Its the 4 cycle engine. You do not mix oil with gas in this one.

So its nothing to be worried about?


----------



## CharlesW (Oct 13, 2010)

Snow Man said:


> Its the 4 cycle engine. You do not mix oil with gas in this one.
> 
> So its nothing to be worried about?


Probably not.
Check the engine oil level and if it is OK, you probably don't have anything to worry about.
Mine had what I would call a hot smell after the first use, but I didn't notice it the second time I used it.


----------



## Wayne195 (Nov 16, 2010)

CharlesW said:


> Probably.
> Chances are what you are smelling is the paint and any other products on the engine that more or less "burn" off during the first few times you use the machine.
> My new Toro PowerClear 421 had an odor the first time I used it.

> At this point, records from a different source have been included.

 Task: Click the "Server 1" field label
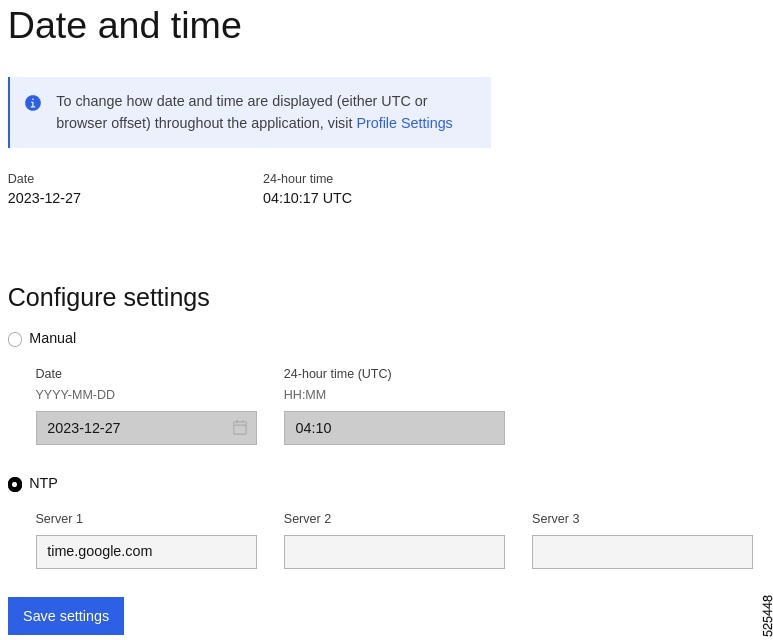coord(59,519)
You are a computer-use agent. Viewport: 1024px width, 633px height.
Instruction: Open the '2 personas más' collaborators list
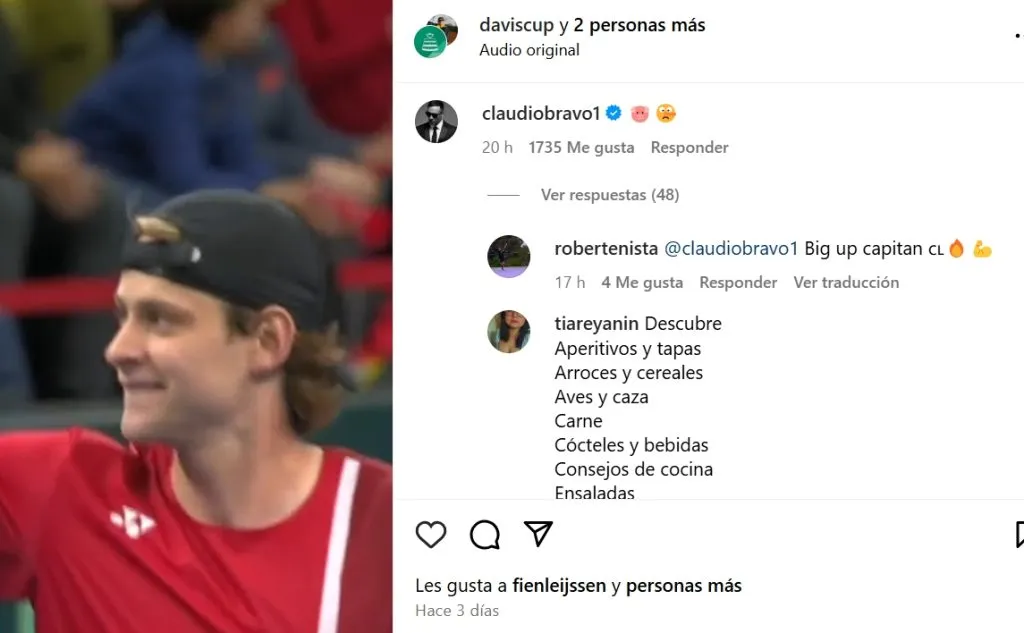click(639, 25)
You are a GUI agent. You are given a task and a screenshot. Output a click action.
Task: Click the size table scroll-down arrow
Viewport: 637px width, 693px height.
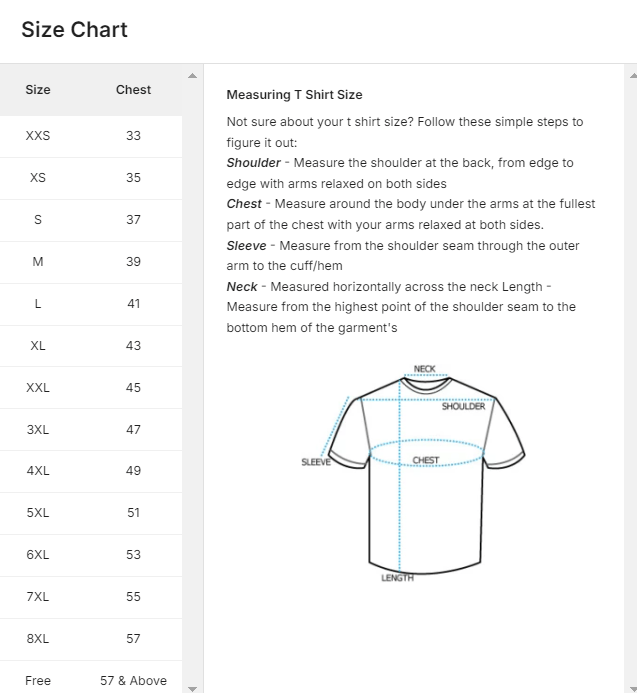click(192, 686)
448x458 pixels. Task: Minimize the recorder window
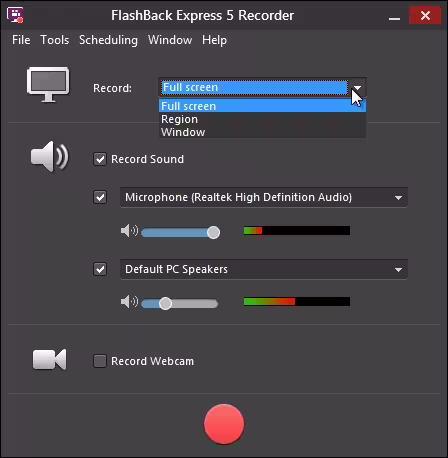point(394,16)
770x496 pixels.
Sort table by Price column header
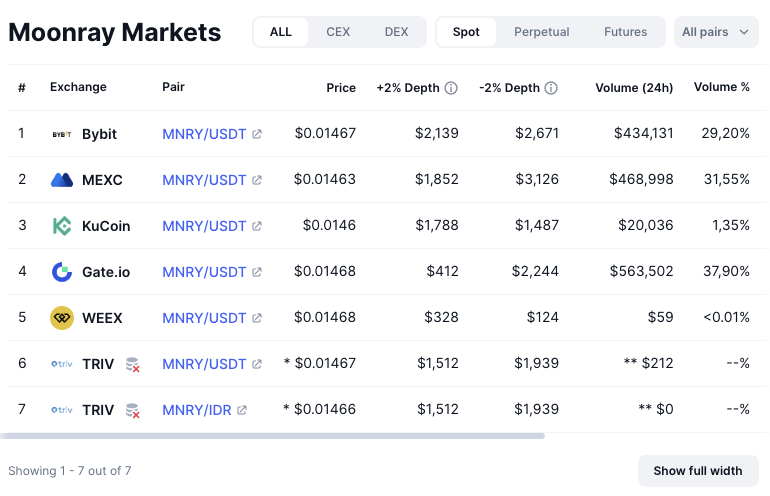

 Ditto, it isn't unlikely for a new snowblower like that to give off some bad fumes for the first several minutes of runtime. How long have you had it runing yet? My guess is that if this is reason for the smell ,it should be gone after a while.


----------



## 2cycled fruitcake (Oct 5, 2010)

prob burning off assembly lube,&paint heating up, wouldnt worry,

heck, i am gunna smell like an ol';merc outboard till spring w my 2stroke lol


----------



## CharlesW (Oct 13, 2010)

2cycled fruitcake said:


> prob burning off assembly lube,&paint heating up, wouldnt worry,
> 
> heck, i am gunna smell like an ol';merc outboard till spring w my 2stroke lol


Have you tried any of the synthetic 2 cycle oils?
I have read that they smoke less and have very little exhaust odor.


----------



## BOSMECH (Dec 16, 2010)

I use synthetic on my 2 toro's and they still smell the same. : (


----------